Going back to measuring your social media presence, you might calculate the average number of views across all of your posts to understand your typical reach. You could also calculate the standard deviation in the number of views to understand the variability in your views per post. With just these two calculations, you have new information that you can use to gain insight into your social media presence and inform your social media approach.
Insight and Action
Information is the bridge to action. To make the most of information, you must consider it within your business context -- your strategy, goals, and business requirements. By analyzing the information you've gained from your dataset, you learn what it means for your business, which allows you to decide what actions to take.
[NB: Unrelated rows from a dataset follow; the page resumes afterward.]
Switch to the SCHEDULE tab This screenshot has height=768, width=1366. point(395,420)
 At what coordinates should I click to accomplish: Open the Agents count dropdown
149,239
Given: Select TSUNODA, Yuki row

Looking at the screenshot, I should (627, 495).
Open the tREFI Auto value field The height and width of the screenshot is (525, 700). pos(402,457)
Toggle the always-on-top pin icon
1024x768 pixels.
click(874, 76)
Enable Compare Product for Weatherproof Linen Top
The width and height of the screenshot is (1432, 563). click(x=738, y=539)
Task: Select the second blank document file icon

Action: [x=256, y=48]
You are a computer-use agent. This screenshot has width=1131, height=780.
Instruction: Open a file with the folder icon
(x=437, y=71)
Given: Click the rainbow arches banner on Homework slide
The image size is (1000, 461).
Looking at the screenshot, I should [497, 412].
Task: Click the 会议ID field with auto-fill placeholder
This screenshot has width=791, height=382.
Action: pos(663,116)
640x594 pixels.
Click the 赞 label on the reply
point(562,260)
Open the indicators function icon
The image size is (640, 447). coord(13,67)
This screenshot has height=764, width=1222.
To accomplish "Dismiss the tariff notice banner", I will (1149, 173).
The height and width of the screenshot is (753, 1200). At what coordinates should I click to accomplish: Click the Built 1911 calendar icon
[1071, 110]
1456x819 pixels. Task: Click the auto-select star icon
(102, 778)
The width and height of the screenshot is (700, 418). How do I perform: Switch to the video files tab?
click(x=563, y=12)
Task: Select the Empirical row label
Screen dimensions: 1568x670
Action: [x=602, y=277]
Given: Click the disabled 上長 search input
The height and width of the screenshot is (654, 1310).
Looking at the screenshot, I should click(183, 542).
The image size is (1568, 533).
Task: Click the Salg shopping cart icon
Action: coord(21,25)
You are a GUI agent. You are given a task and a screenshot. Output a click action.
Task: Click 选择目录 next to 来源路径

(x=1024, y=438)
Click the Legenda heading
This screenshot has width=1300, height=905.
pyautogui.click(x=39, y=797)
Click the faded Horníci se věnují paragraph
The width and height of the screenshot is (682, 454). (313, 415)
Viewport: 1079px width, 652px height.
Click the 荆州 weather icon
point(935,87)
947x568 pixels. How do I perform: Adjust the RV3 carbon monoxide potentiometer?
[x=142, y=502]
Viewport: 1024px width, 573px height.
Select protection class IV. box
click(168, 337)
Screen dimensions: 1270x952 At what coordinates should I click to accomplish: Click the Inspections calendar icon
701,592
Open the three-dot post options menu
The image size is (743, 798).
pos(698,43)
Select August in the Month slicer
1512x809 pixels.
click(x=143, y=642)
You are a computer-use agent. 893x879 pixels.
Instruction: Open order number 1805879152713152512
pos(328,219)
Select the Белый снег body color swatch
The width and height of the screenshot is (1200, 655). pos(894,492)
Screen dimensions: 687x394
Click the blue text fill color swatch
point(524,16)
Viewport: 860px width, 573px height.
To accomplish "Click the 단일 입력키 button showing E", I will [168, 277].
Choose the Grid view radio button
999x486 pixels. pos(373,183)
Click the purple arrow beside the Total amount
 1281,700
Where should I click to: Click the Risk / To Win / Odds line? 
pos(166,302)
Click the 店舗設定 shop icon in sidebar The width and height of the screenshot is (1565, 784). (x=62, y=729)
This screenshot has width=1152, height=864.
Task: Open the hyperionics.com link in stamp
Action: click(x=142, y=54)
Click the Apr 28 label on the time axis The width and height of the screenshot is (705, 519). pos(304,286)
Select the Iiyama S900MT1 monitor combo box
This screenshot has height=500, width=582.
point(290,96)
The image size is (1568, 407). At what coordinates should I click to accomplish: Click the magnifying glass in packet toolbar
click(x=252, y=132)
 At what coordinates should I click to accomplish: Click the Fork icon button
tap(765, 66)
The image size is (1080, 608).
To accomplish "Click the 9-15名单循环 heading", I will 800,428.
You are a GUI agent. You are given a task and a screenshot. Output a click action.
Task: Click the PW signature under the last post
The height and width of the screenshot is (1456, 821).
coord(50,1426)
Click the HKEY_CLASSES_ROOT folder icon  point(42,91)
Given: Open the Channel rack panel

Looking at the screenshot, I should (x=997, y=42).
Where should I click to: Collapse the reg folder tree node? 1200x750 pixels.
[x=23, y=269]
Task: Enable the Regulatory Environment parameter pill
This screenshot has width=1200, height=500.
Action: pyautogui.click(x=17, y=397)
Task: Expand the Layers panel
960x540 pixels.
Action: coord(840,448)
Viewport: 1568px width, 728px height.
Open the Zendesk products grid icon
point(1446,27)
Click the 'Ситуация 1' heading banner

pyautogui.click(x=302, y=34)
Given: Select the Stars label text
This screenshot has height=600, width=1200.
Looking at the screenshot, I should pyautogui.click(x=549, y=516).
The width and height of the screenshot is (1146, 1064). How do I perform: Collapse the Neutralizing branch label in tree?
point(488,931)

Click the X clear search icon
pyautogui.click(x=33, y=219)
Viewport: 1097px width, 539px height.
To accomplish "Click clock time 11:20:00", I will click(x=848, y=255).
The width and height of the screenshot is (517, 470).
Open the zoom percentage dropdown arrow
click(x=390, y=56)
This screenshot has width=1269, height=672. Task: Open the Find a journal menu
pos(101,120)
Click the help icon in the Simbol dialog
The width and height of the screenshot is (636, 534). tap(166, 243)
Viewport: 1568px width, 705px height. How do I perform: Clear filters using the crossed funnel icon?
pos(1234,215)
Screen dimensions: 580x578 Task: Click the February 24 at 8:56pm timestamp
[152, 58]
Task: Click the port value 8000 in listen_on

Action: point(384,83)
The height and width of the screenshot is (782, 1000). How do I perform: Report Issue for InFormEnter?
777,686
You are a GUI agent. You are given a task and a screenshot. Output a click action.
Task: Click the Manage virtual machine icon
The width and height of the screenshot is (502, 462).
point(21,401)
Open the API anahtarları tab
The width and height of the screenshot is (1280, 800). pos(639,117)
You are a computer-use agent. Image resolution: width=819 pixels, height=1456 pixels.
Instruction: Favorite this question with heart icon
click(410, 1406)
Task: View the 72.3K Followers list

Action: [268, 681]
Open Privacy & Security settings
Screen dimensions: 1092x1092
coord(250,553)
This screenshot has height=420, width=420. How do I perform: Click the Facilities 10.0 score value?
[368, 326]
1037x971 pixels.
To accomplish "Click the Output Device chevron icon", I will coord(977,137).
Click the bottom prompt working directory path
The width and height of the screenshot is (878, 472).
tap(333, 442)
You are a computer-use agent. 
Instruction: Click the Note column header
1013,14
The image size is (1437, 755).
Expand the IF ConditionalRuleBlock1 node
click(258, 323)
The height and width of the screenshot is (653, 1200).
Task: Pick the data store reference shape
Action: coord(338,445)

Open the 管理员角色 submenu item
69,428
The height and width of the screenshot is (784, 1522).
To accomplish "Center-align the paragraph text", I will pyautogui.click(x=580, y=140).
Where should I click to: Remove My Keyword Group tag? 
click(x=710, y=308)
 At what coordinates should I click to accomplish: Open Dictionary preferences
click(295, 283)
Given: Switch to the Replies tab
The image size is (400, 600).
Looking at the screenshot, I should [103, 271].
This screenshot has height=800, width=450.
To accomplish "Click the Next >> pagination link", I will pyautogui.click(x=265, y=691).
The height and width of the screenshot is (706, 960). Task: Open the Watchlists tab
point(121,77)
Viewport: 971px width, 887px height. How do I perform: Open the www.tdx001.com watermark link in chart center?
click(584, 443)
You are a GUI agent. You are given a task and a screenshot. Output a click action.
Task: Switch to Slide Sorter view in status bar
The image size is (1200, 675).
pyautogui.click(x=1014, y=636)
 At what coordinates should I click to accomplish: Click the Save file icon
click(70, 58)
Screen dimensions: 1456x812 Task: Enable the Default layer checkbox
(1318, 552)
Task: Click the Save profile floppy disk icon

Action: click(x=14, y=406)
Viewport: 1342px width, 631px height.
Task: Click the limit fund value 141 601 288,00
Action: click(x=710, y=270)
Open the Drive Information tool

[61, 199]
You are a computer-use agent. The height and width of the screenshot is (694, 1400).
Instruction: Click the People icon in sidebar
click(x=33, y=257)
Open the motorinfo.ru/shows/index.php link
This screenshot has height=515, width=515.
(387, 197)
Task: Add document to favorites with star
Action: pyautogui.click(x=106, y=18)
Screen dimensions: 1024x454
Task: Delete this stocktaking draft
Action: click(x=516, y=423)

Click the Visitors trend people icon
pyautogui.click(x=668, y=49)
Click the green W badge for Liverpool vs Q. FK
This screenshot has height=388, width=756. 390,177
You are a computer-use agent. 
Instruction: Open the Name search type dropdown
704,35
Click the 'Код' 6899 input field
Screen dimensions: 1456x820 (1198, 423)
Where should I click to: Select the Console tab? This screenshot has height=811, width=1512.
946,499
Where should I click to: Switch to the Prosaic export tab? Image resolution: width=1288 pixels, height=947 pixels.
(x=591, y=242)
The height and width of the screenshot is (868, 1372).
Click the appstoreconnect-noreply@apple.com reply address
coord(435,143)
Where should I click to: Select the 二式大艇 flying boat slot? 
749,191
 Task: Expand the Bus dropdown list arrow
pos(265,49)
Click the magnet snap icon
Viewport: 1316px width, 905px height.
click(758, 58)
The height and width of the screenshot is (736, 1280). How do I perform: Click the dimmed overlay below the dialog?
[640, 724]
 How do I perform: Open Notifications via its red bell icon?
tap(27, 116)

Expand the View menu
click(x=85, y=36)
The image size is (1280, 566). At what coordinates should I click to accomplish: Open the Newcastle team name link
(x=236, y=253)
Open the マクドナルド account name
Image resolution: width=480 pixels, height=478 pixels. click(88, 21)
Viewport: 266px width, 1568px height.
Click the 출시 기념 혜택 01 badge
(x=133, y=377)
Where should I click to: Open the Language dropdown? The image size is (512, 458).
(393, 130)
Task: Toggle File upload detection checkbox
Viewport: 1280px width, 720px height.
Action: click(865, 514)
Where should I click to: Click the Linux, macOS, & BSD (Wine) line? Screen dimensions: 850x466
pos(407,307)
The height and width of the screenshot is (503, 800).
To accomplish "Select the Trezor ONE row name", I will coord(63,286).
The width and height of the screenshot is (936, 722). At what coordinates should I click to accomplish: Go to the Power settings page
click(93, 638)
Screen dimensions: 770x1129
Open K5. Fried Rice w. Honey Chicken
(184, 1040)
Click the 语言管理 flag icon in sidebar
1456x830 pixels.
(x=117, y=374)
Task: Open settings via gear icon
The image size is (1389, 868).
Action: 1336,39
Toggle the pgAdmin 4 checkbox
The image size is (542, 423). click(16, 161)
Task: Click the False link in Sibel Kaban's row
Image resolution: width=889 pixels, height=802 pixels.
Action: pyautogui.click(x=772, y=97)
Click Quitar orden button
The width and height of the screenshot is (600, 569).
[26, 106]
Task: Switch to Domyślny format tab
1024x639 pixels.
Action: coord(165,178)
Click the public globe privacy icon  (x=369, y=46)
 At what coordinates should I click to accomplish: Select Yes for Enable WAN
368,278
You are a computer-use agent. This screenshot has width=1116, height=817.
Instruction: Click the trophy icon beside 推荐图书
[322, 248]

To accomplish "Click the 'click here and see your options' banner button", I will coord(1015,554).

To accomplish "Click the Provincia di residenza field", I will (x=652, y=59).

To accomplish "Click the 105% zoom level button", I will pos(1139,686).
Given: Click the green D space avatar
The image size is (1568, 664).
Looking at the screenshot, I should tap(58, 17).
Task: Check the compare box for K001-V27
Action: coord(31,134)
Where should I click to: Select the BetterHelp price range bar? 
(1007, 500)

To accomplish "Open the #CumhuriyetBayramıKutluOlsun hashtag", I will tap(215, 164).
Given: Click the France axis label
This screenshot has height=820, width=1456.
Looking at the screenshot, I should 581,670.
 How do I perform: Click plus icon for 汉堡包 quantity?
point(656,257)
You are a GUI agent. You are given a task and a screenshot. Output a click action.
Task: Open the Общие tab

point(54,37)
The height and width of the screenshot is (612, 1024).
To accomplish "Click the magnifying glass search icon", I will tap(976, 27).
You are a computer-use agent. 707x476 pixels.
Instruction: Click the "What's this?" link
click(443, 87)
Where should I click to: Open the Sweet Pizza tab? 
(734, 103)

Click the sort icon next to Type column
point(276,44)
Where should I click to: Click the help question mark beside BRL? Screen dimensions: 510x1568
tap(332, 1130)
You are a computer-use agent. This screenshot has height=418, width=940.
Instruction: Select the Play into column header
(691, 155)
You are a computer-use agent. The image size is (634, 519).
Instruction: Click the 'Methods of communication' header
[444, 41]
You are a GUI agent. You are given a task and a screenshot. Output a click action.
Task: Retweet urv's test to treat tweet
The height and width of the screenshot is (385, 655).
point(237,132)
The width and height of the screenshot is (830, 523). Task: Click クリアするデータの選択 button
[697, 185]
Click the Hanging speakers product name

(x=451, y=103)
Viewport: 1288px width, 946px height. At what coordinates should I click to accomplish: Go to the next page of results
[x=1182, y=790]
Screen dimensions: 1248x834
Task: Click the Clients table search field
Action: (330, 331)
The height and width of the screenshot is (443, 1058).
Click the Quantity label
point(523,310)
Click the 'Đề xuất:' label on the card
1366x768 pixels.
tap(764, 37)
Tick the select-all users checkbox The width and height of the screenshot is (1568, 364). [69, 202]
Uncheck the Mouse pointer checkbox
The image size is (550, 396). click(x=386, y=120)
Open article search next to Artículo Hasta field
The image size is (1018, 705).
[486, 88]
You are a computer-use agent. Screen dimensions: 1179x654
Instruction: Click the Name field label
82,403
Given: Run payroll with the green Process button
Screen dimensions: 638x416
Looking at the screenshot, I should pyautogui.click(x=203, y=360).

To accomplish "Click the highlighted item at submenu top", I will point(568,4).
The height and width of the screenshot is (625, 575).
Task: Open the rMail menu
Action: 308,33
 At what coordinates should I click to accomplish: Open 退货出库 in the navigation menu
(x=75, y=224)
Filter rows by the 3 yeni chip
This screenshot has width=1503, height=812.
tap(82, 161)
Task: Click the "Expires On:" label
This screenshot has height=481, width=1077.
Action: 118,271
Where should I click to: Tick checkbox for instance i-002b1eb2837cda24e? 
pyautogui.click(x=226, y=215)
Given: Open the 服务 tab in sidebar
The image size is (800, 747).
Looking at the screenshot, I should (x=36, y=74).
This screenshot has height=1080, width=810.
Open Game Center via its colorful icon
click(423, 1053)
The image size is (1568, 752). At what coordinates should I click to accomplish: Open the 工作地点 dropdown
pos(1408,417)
Returning to our social media example, your goal might be to increase the reach of your social media posts and increase brand awareness. The number of views on a post indicates the reach, so you want to see your average number of views increase over time. Let’s take a look at two possible scenarios: one where the standard deviation for the number of views is low and another where it is high.
If the standard deviation is low it means that your posts have a consistent reach. That is, each post reaches about the same number of people as the others. To increase views, you need to get your posts in front of more people. So, you would need a strategy to get your posts in front of more people. One possible strategy is to pay the social media platforms to promote your posts. Another could be to encourage people to share your posts.
Alternatively, if you have a high standard deviation, your posts are receiving inconsistent views. Some posts may have a lot of views while others have relatively few views. Knowing this, you can analyze the difference between posts with many views and those with fewer views and develop a plan to write posts that embody the characteristics of the highly viewed posts.
In either situation, you can make changes, gather the data, analyze it, and see whether your changes are having the desired impact. Continuously working through that cycle empowers you to take control of improving your business based on data rather than gut feelings.